» **Required work**
1 - According to the passage on Orlando McDaniel, what track club did he found and coach?
2 - From the passage on Orlando McDaniel, print the section from "- College: LSU" to "football player (1960–2020)" word for word.

» **Exercise passage**
----------
Orlando McDaniel

No. 82
- Position: Wide receiver

Personal information
- Born: December 1, 1960 Shreveport, Louisiana, U.S.
- Died: March 28, 2020 (aged 59) Dallas County, Texas, U.S.
- Listed height: 6 ft 0 in (1.83 m)
- Listed weight: 180 lb (82 kg)

Career information
- High school: Lake Charles (Lake Charles, Louisiana)
- College: LSU
- NFL draft: 1982: 2nd round, 50th overall pick

Career history
- Denver Broncos (1982); Miami Dolphins (1984)*;
- * Offseason or practice squad member only

Awards and highlights
- Second-team All-SEC (1981);
- Stats at Pro Football Reference

= Orlando McDaniel =

American football player (1960–2020)

Orlando Keith McDaniel (December 1, 1960 – March 27, 2020) was an American professional football wide receiver. He played college football for the LSU Tigers from 1978 to 1981 and for the Denver Broncos of the National Football League (NFL) in 1982. He appeared in 44 games at LSU, totaling 64 receptions for 1,184 yards and three touchdowns. Selected by the Broncos in the second round of the 1982 NFL draft, he appeared in only three NFL games and did not catch a pass. McDaniel died in March 2020, a victim at age 59 of the COVID-19 pandemic.

==Biography==
McDaniel was born in Shreveport, Louisiana, and attended Lake Charles High School in Lake Charles, Louisiana. He attended college at Louisiana State University, where he played as a wide receiver for the Tigers. At LSU, he caught 64 passes for 1,184 yards and three touchdowns over four seasons. His 17.5 yards per reception in 1981 ranked second in the Southeastern Conference, and his 719 receiving yards ranked fourth.

McDaniel also ran track, and finished second in 1980 in the NCAA Division I Outdoor Track and Field Championships – Men's 110 meter hurdles. McDaniel was the founder and coach of the North Texas Cheetahs Track Club.

On March 27, 2020, McDaniel died of complications from COVID-19 during the COVID-19 pandemic in Texas.
----------
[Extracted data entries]

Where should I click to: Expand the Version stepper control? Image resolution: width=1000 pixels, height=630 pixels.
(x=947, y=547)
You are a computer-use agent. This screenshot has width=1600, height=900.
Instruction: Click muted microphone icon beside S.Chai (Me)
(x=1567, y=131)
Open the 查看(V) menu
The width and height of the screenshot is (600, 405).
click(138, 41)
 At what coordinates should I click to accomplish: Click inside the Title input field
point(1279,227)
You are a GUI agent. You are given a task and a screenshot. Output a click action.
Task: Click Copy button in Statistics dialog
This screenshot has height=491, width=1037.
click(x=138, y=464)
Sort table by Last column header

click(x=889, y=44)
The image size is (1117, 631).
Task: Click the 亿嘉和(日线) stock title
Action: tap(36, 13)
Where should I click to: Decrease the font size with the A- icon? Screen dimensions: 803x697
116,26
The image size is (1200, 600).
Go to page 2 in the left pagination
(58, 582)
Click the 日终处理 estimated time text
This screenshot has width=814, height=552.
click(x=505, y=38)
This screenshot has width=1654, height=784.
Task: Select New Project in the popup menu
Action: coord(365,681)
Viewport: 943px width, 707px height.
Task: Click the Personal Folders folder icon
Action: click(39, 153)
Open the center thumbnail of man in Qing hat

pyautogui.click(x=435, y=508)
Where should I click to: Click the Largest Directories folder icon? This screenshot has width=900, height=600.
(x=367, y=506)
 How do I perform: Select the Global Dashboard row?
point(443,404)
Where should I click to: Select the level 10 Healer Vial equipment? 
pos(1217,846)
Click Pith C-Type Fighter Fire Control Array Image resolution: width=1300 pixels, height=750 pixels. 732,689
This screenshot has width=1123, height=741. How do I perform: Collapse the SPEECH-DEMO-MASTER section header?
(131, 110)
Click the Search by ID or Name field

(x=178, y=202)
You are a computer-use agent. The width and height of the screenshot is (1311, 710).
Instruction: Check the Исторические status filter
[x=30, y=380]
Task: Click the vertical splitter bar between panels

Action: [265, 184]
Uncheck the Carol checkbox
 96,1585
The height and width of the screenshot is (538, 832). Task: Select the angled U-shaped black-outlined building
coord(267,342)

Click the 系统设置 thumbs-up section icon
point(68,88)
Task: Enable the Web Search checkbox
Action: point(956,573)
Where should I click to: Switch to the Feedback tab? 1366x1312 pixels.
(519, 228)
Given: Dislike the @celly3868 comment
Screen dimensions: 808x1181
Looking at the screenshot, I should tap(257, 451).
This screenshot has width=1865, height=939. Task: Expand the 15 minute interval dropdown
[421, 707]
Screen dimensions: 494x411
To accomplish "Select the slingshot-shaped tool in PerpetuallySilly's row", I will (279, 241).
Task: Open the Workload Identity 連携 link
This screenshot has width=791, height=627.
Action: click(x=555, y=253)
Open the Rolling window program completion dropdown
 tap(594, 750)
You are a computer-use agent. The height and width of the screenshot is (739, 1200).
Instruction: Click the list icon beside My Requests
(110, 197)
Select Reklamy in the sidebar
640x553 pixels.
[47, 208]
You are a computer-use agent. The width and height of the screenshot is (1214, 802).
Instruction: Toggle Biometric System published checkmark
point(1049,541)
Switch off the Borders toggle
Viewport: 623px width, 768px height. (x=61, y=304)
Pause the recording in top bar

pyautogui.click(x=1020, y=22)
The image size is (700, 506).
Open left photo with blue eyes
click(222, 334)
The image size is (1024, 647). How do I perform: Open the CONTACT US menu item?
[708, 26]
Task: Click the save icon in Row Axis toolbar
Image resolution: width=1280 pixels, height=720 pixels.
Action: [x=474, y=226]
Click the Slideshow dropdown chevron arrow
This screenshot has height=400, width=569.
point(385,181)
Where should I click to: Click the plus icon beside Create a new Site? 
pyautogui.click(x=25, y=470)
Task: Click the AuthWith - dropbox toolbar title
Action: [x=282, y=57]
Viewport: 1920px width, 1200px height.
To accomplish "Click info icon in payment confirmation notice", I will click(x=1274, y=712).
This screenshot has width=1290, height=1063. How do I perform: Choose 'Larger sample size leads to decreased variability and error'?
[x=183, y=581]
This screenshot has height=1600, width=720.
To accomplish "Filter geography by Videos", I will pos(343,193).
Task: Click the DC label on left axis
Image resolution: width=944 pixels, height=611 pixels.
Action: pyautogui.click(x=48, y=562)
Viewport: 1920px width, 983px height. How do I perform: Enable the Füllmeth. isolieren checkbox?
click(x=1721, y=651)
----------
» **Results for each task**
1 - The North Texas Cheetahs Track Club.

2 -
- College: LSU
- NFL draft: 1982: 2nd round, 50th overall pick

Career history
- Denver Broncos (1982); Miami Dolphins (1984)*;
- * Offseason or practice squad member only

Awards and highlights
- Second-team All-SEC (1981);
- Stats at Pro Football Reference

= Orlando McDaniel =

American football player (1960–2020)